HERDENKING
De westenwind blies zacht; de zwoele zomer bukte
Met zijn gebloosd gelaat de blijde wereld toe;
Het woud was lang verlost van 's grijze winters roe;
Toen ik met Rozemond de tere kruidjes drukte:
Niet met de voet alleen, aan wie dit slechts gelukte,
't Gebloemt spreidde ons een bed.
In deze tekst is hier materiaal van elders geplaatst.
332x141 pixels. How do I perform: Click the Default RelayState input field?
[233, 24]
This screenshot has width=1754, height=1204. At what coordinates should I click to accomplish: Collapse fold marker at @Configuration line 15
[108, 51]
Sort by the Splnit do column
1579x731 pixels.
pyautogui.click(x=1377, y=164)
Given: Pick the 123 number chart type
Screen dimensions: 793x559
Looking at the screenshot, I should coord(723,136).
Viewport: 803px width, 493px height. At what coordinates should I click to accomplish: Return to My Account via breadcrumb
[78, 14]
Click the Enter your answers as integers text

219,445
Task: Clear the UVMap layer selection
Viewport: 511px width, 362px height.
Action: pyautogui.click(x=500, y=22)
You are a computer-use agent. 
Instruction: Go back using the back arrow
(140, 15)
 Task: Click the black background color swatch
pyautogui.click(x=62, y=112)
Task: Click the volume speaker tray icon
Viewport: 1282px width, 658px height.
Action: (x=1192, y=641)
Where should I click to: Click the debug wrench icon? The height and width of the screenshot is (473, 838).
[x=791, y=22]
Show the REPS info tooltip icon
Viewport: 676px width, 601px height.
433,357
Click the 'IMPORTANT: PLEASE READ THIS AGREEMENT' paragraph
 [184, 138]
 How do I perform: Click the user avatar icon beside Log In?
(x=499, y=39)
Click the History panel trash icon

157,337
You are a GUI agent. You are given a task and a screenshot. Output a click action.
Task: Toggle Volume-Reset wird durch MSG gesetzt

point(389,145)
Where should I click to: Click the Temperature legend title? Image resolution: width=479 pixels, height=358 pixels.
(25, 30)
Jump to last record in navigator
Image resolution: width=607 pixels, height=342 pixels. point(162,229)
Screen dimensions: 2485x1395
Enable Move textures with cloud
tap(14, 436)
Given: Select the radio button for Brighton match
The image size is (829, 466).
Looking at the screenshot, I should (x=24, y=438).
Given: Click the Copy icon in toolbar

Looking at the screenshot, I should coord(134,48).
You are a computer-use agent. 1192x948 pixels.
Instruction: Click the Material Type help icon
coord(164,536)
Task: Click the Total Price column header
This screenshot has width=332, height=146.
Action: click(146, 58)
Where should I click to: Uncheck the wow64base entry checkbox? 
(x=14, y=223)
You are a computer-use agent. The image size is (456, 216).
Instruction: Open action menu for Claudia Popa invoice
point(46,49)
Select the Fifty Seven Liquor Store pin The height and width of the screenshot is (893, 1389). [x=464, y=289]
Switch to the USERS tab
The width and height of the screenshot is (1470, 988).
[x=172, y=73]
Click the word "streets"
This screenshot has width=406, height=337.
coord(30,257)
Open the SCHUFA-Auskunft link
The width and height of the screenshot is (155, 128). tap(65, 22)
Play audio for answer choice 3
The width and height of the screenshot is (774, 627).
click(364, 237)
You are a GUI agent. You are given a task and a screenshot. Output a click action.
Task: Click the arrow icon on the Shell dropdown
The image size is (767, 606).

Och, mijn gedachten, hoe!
Och, hoe was in die nacht mijn brandig hart te moe!
Dat sprong van blijdschap op terwijl zij nederhukte.
Wij kenden haat noch nijd noch spijt noch wrevelheid:
't Scheen in Saturnus' eeuw; doch met dit onderscheid:
Dat in de gulden tijd de Min geen minnaars plaagde
Met toorts en boog en schicht: en dat, naar mijn onthoud,
D' oranje Auroor in 't oost voor ons veel vroeger daagde
Dan ze oudtijds was gewend in d' eeuw van klinkklaar goud.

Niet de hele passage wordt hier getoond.